Ionospheric convection and the substorm cycle

During substorms, magnetic energy is stored and released by the geomagnetic tail in cycles of growth and expansion phases, respectively. Hence substorms are inherently non-steady phenomena. On the other hand, all numerical models (and most conceptual ones) of ionospheric convection produced to date have considered only steady-state situations. In this paper, we investigate the relationship of substorms to convection. In particular, it is shown that the steady-state convection pattern represents an average over several substorm cycles and does not apply on time scales shorter than the substorm cycle period of 1-2 hours. The flows driven by the growth and expansion phases of substorms are integral (indeed dominant) part of, as opposed to a transient addition to, the overall convection pattern.

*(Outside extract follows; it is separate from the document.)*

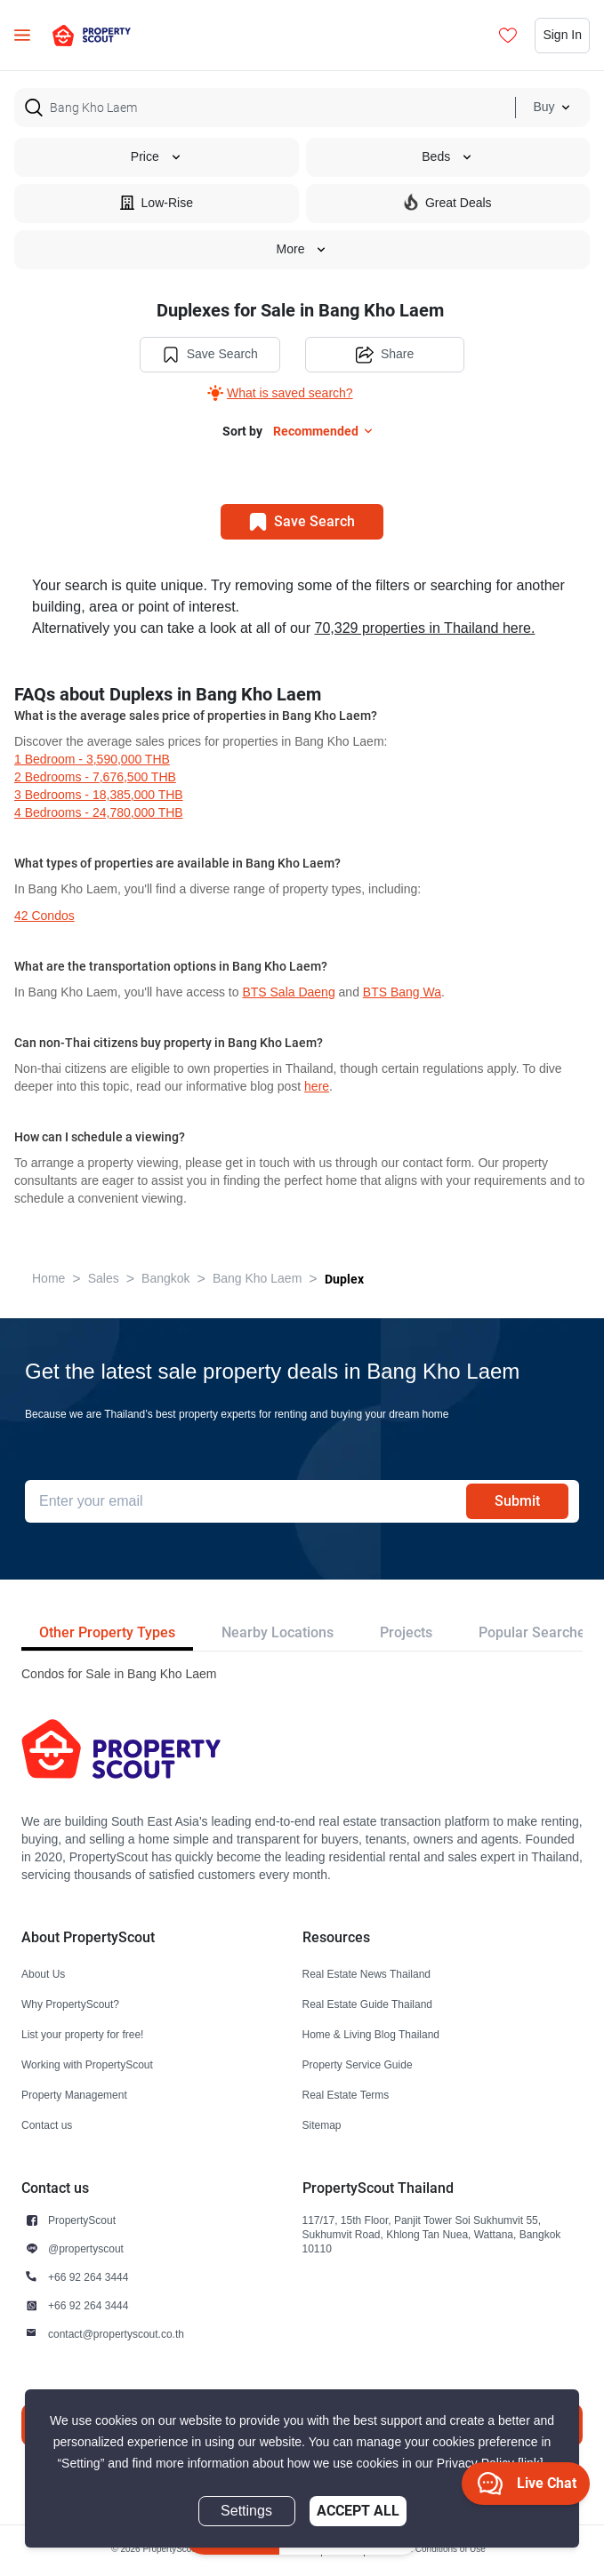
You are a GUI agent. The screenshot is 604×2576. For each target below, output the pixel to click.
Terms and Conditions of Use (428, 2549)
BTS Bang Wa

The excitation of ionospheric convection

This review presents recent observations of high-latitude ionospheric plasma convection, obtained using the EISCAT radar in the 'Polar' experiment mode. The paper is divided into two main parts. Firstly, the delay in the response of dayside high-latitude flows to changes in the interplanetary magnetic field is discussed. The results show the importance for the excitation of dayside convection of the transfer of magnetic flux from the dayside into the tail lobe. Consequently, ionospheric convection should be thought of as the sum of two intrinsically time-dependent flow patterns. The first of these patterns is directly driven by solar wind-magnetosphere coupling, dominates ionospheric flows on the dayside, is associated with an expanding polar cap area and is the F-region flow equivalent of the DP-2 E-region current system. The second of the two patterns is driven by the release of energy stored in the geomagnetic tail, dominates ionospheric flows on the nightside, is associated with a contracting polar cap and is equivalent to the DP-1, or substorm, current system. In the second half of the paper, various transient flow bursts observed in the vicinity of the dayside cusp are studied. These radar data, combined with simultaneous optical observations of transient dayside aurorae, strongly suggest that momentum is transferred across the magnetopause and into the ionosphere in a series of bursts, each associated with voltages of 30-80 kV. Similarities between these bursts and flux transfer events observed at the magnetopause are discussed.

On flow reversal boundaries and transpolar voltage in average models of high-latitude convection

The implications of polar cap expansions, contractions and movements for empirical models of high-latitude plasma convection are examined. Some of these models have been generated by directly averaging flow measurements from large numbers of satellite passes or radar scans; others have employed more complex means to combine data taken at different times into large-scale patterns of flow. In all cases, the models have implicitly adopted the assumption that the polar cap is in steady state: they have all characterized the ionospheric flow in terms of the prevailing conditions (e.g. the interplanetary magnetic field and/or some index of terrestrial magnetic activity) without allowance for their history. On long enough time scales, the polar cap is indeed in steady state but on time scales shorter than a few hours it is not and can oscillate in size and position. As a result, the method used to combine the data can influence the nature of the convection reversal boundary and the transpolar voltage in the derived model. This paper discusses a variety of effects due to time-dependence in relation to some ionospheric convection models which are widely applied. The effects are shown to be varied and to depend upon the procedure adopted to compile the model.